● Brano di testo
Amo la pioggia.
M’inebria lo scroscio sul tetto e sulla vetrata. Il discorrere concitato col vento. Perverso.
Per me è la benedizione del Cielo sulla Terra. Una sorta di inseminazione sessuale che rigenera la vita, l’eternarsi della natura.
Mi affascina il misterioso germogliare di un piccolo seme, che da elemento primordiale è programmato allo sviluppo in un albero laureato.
Mi è cara l’immagine di un albero come simbolo della vita: un grosso albero, il carrubo, il noce, il mandorlo, il melo: i rami porgono fiori e frutti a piene mani; il brusio delle foglie sa di umano; l’anima è la Luce del Cielo; e i nidi veri simboli di procreazione.
Ho grande nostalgia dell’ombra di un “milicuccu “, mio compagno di giuochi da fanciullo.
Il mio albero affonda le radici nella generosa terra di BRUSCE’, nota contrada della pianura ragusana, proprio nel luogo dove oggi risuona il nome di “Monna Lisa“.

● Compito assegnato 1
Copia fedelmente i record compresi tra la riga che contiene "Task: Click the grey SYSTEM label" e la fine dei record, estremi inclusi.

● Record mostrati
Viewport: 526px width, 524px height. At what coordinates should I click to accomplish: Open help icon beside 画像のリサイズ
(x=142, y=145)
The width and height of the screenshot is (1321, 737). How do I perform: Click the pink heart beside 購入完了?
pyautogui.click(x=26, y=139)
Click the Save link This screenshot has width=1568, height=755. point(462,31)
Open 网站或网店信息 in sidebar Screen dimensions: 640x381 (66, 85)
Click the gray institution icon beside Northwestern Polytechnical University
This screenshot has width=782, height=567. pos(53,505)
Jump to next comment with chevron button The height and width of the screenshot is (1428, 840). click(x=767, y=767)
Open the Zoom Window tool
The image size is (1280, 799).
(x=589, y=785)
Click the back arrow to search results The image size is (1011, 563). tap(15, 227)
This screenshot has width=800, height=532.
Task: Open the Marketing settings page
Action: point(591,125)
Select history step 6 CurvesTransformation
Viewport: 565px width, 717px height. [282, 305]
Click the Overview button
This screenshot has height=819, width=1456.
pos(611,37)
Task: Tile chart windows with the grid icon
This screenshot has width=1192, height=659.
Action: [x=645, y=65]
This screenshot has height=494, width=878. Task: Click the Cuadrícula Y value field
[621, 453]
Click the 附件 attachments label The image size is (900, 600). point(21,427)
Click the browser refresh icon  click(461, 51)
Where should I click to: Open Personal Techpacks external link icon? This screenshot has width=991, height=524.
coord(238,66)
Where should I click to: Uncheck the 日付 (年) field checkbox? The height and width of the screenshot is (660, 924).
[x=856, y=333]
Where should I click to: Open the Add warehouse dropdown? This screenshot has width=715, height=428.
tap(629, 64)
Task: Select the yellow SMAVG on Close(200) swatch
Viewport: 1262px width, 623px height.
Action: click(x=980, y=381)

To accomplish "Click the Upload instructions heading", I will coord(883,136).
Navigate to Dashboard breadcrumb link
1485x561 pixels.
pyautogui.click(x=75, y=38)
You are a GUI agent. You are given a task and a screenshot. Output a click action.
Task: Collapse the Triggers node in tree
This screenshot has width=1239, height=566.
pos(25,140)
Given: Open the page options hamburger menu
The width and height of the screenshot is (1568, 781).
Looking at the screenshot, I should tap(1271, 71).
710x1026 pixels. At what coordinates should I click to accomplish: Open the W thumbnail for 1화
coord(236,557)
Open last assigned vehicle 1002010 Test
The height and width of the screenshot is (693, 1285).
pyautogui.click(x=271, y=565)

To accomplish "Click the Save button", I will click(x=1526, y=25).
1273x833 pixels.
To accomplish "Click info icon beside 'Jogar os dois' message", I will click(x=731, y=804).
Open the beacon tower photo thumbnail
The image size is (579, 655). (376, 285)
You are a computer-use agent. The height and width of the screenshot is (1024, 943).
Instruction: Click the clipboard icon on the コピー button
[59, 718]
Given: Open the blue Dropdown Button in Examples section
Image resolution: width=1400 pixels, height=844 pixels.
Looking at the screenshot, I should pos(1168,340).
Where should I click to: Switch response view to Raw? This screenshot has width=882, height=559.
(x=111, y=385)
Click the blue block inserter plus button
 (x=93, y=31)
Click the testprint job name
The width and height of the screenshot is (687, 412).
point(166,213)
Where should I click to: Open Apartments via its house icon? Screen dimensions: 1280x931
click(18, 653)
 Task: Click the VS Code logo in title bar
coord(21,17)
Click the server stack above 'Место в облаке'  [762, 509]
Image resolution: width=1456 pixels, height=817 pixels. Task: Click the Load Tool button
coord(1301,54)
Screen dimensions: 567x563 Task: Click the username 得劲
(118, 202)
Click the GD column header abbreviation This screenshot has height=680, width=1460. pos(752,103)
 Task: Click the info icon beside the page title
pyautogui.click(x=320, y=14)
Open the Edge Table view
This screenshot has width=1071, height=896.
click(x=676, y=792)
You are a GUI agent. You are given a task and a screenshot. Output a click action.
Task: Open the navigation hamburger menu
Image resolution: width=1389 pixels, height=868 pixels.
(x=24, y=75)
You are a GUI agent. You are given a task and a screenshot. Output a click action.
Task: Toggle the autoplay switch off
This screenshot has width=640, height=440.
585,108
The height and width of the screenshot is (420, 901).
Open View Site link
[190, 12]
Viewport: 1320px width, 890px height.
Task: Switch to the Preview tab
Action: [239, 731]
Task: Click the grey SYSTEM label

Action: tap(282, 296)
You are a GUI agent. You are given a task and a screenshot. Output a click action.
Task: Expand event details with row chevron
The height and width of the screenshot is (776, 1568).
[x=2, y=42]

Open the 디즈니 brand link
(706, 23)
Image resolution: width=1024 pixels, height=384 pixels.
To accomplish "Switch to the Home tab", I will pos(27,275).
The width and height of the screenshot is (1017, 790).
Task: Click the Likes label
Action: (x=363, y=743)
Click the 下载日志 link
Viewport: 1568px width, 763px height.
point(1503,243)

● Compito assegnato 2
Nel brano sulla pioggia, in quale contrada affonda le radici l'albero di chi scrive?

● Soluzione dell'esercizio 1
Task: Click the grey SYSTEM label

Action: tap(282, 296)
You are a GUI agent. You are given a task and a screenshot. Output a click action.
Task: Expand event details with row chevron
The height and width of the screenshot is (776, 1568).
[x=2, y=42]

Open the 디즈니 brand link
(706, 23)
Image resolution: width=1024 pixels, height=384 pixels.
To accomplish "Switch to the Home tab", I will pos(27,275).
The width and height of the screenshot is (1017, 790).
Task: Click the Likes label
Action: (x=363, y=743)
Click the 下载日志 link
Viewport: 1568px width, 763px height.
point(1503,243)

● Soluzione dell'esercizio 2
Nella terra di BRUSCE’, nota contrada della pianura ragusana.